[Stored data]

========

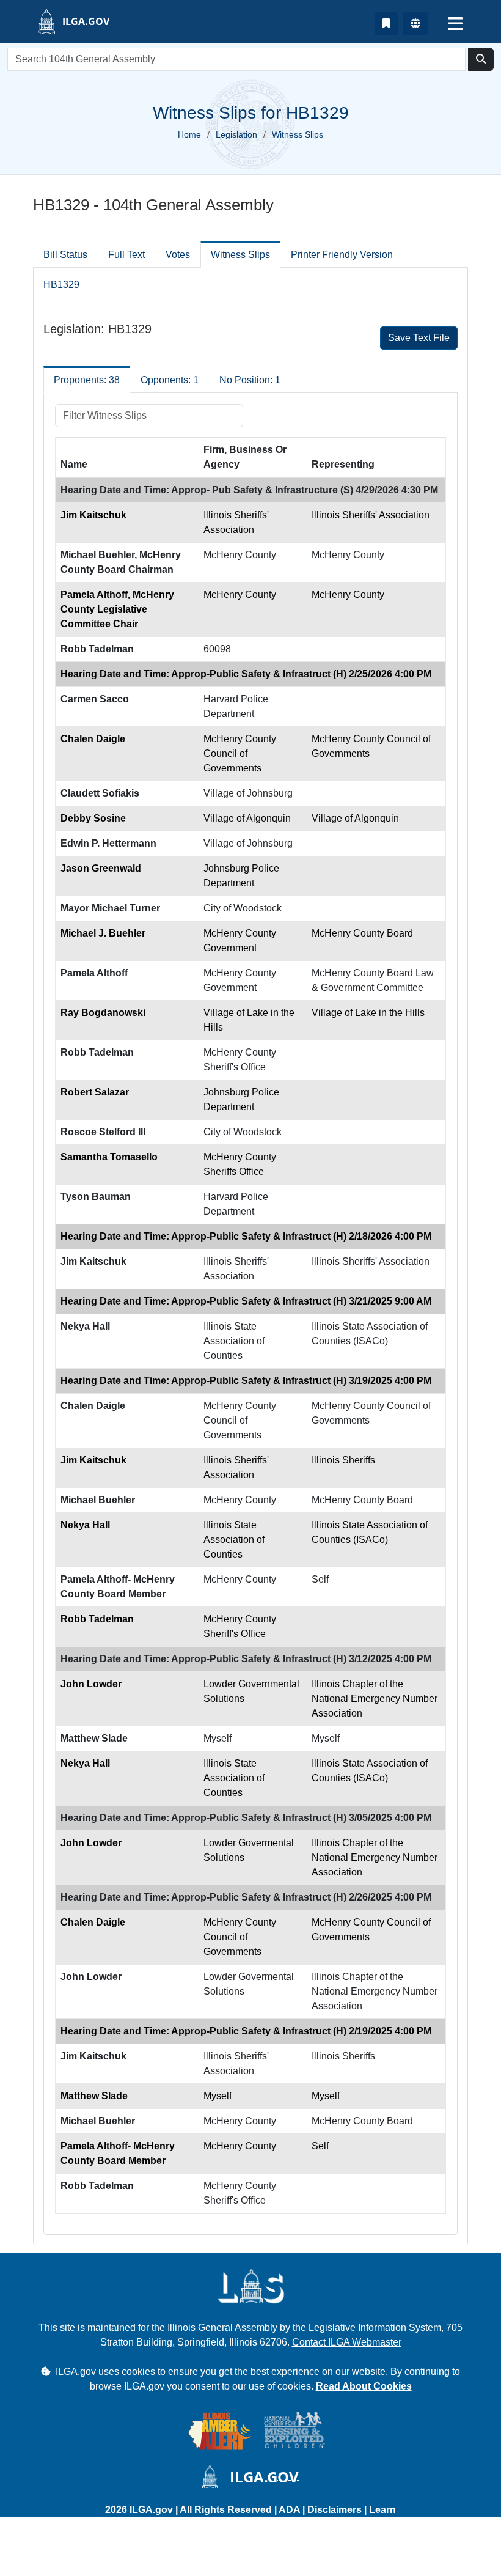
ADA (290, 2509)
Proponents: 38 (87, 380)
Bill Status (65, 254)
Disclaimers (334, 2509)
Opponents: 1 (170, 380)
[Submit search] (481, 59)
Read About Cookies (364, 2386)
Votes (178, 254)
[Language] (415, 23)
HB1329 (61, 284)
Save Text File (419, 338)
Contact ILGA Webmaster (346, 2342)
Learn (382, 2509)
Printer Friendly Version (342, 254)
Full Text (126, 254)
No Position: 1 (249, 380)
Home (189, 134)
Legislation (236, 134)
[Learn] (386, 23)
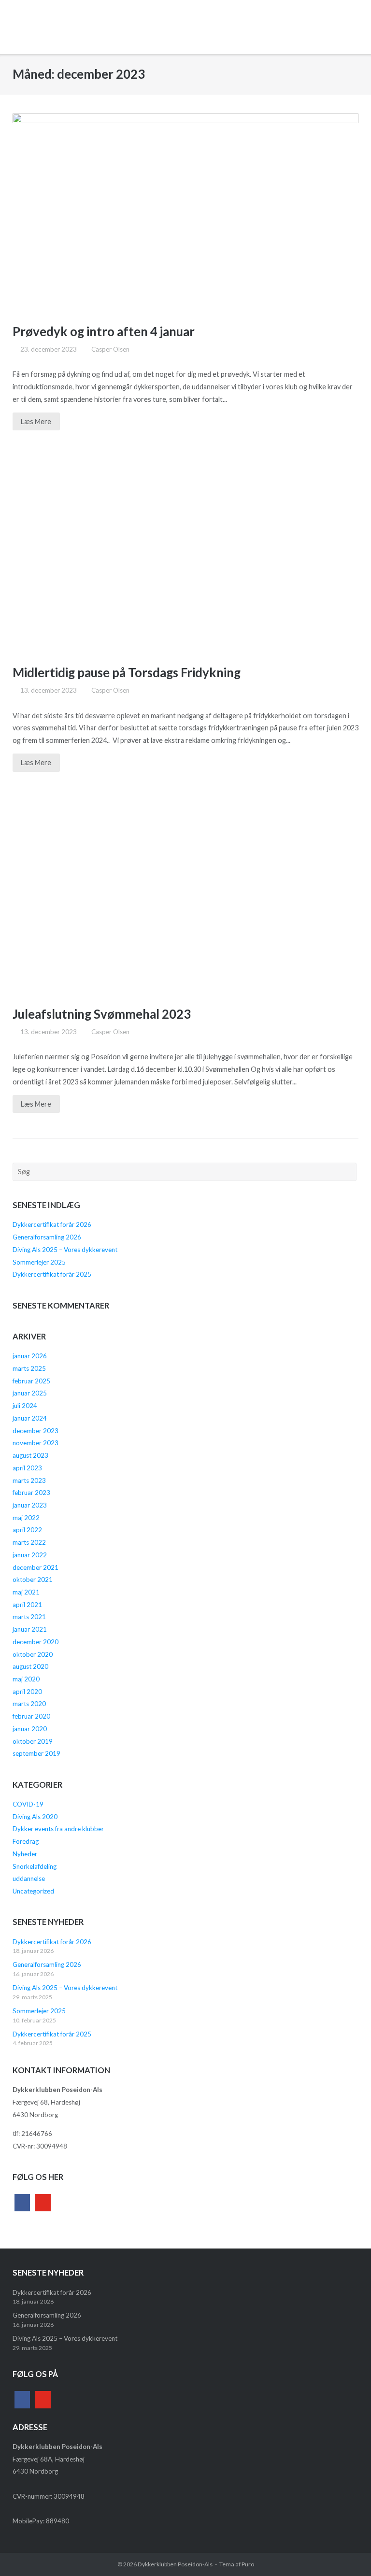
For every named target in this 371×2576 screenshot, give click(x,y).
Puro (248, 2564)
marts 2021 (29, 1617)
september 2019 (36, 1753)
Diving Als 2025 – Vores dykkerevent (65, 1249)
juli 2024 (25, 1405)
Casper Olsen (110, 349)
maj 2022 (26, 1518)
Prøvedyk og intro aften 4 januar (104, 331)
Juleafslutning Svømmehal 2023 (102, 1014)
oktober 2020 (33, 1654)
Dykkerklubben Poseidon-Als (175, 2564)
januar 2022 (30, 1555)
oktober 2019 (33, 1741)
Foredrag (26, 1841)
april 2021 (27, 1604)
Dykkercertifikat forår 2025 (52, 1274)
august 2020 (30, 1666)
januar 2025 (30, 1393)
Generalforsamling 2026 (47, 1237)
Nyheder (25, 1854)
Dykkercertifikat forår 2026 (52, 1224)
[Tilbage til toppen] (345, 2551)
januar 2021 (30, 1629)
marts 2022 (29, 1542)
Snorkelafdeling (35, 1866)
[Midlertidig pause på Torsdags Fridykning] (186, 558)
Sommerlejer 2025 (39, 1262)
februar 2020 (31, 1716)
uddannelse (29, 1878)
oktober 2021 (33, 1579)
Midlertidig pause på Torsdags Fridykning (127, 672)
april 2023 (27, 1468)
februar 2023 (31, 1492)
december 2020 (35, 1642)
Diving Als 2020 (35, 1817)
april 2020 (27, 1691)
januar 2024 (30, 1418)
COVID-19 (28, 1804)
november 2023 (35, 1443)
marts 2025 (29, 1368)
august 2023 (30, 1455)
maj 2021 (26, 1592)
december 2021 (35, 1567)
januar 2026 (30, 1356)
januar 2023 (30, 1505)
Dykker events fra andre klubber (58, 1829)
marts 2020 (29, 1704)
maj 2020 (26, 1679)
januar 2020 (30, 1729)
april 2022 (27, 1530)
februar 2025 (31, 1381)
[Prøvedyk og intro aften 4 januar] (186, 211)
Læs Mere (36, 421)
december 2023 (35, 1431)
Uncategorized (33, 1891)
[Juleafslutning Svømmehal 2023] (186, 900)
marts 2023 (29, 1480)
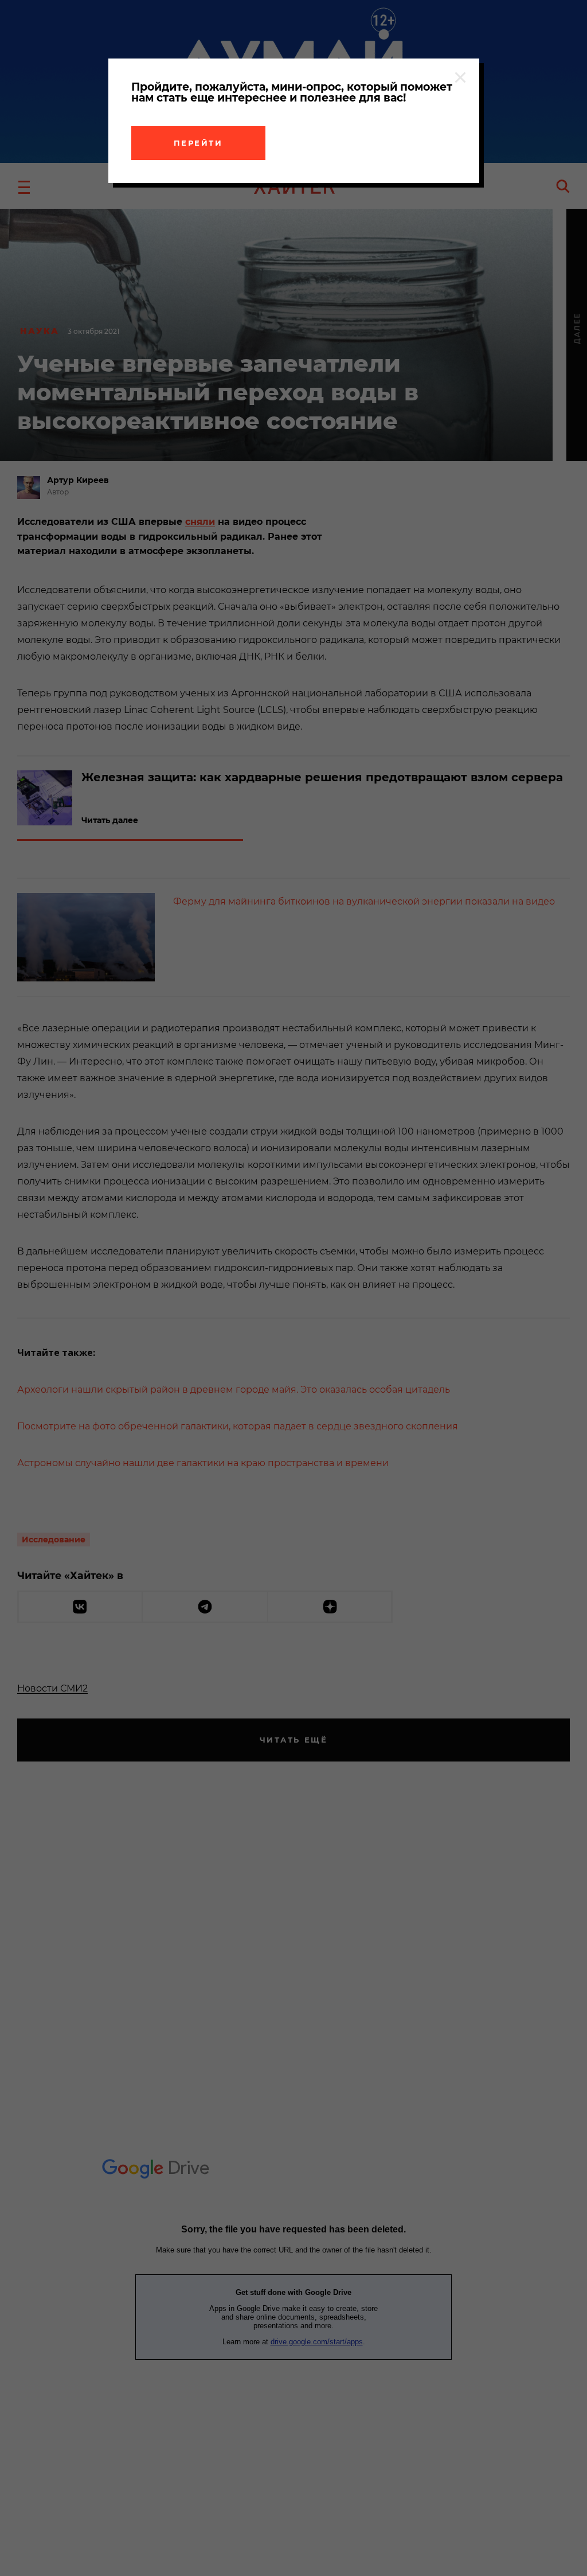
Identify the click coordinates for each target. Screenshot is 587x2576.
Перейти (198, 142)
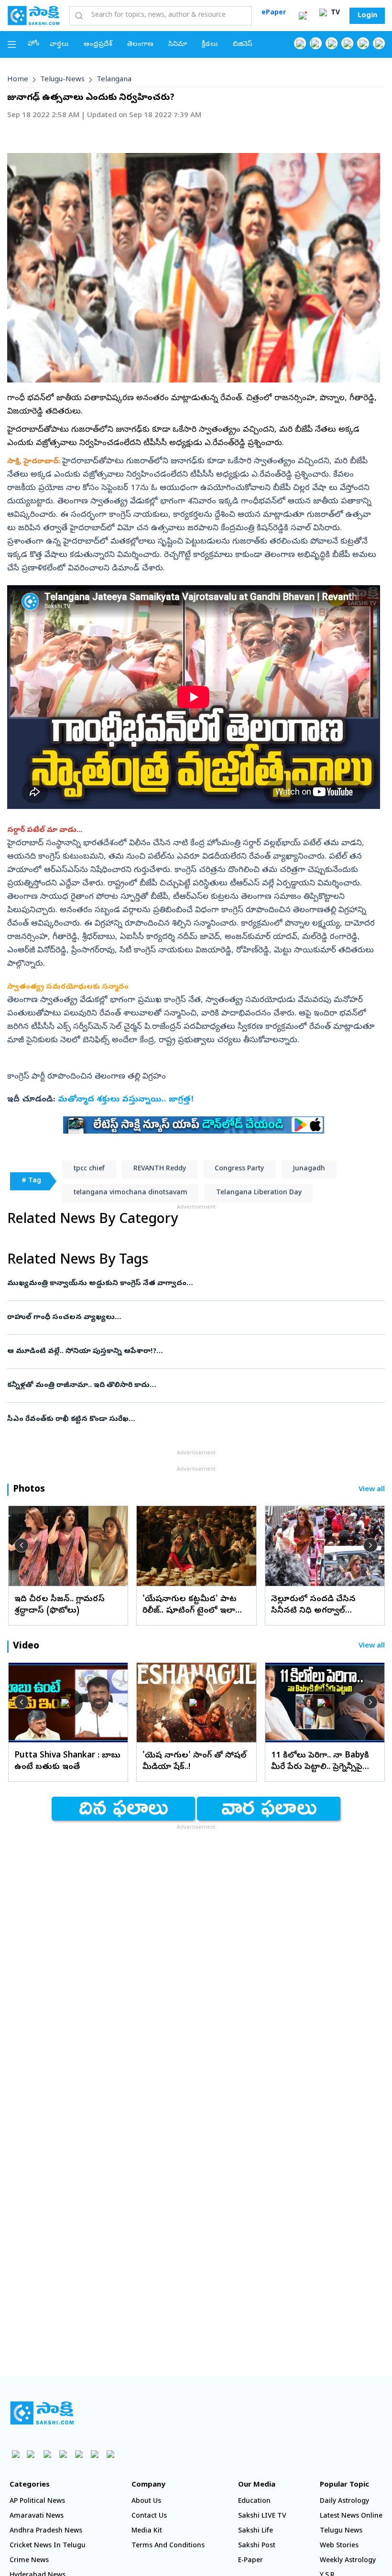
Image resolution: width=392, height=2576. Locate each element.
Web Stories (339, 2546)
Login (367, 16)
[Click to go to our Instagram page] (347, 43)
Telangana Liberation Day (259, 1193)
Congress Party (239, 1169)
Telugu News (341, 2531)
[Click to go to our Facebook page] (300, 43)
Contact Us (149, 2516)
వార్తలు (59, 44)
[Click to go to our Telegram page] (94, 2454)
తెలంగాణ (140, 44)
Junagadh (309, 1169)
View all (372, 1490)
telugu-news (62, 80)
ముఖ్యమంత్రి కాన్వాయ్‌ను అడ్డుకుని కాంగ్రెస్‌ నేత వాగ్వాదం (184, 1283)
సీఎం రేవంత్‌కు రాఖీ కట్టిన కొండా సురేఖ (195, 1419)
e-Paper (250, 2560)
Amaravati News (37, 2516)
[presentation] (21, 1545)
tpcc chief (89, 1169)
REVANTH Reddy (159, 1169)
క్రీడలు (210, 44)
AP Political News (37, 2501)
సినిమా (177, 44)
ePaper (273, 13)
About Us (146, 2501)
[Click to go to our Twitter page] (332, 43)
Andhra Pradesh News (46, 2531)
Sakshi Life (255, 2531)
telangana (114, 80)
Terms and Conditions (168, 2546)
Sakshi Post (256, 2546)
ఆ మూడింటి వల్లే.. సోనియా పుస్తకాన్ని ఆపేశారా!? (189, 1351)
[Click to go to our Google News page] (379, 43)
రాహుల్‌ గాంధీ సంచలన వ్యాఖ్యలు (185, 1317)
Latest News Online (351, 2516)
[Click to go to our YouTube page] (363, 43)
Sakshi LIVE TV (262, 2516)
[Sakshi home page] (42, 2413)
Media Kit (146, 2531)
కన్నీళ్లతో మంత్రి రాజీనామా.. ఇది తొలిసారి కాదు (192, 1385)
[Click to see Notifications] (302, 16)
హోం (34, 44)
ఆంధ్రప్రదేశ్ (98, 44)
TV (334, 13)
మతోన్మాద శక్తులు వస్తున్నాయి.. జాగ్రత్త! (126, 1099)
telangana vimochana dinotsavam (130, 1193)
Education (254, 2501)
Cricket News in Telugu (48, 2546)
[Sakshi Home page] (33, 15)
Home (17, 80)
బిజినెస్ (242, 44)
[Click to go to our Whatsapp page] (316, 43)
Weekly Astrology (348, 2560)
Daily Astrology (344, 2501)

========

_AIM OF THE TASK_
Your response should consist solely of the lines from the one containing "[Click to see Notifications] (302, 16)" to the end of the entries, both ends included, exactly as they appear.

_REPLY TO THE EXERCISE_
[Click to see Notifications] (302, 16)
హోం (34, 44)
ఆంధ్రప్రదేశ్ (98, 44)
TV (334, 13)
మతోన్మాద శక్తులు వస్తున్నాయి.. జాగ్రత్త! (126, 1099)
telangana vimochana dinotsavam (130, 1193)
Education (254, 2501)
Cricket News in Telugu (48, 2546)
[Sakshi Home page] (33, 15)
Home (17, 80)
బిజినెస్ (242, 44)
[Click to go to our Whatsapp page] (316, 43)
Weekly Astrology (348, 2560)
Daily Astrology (344, 2501)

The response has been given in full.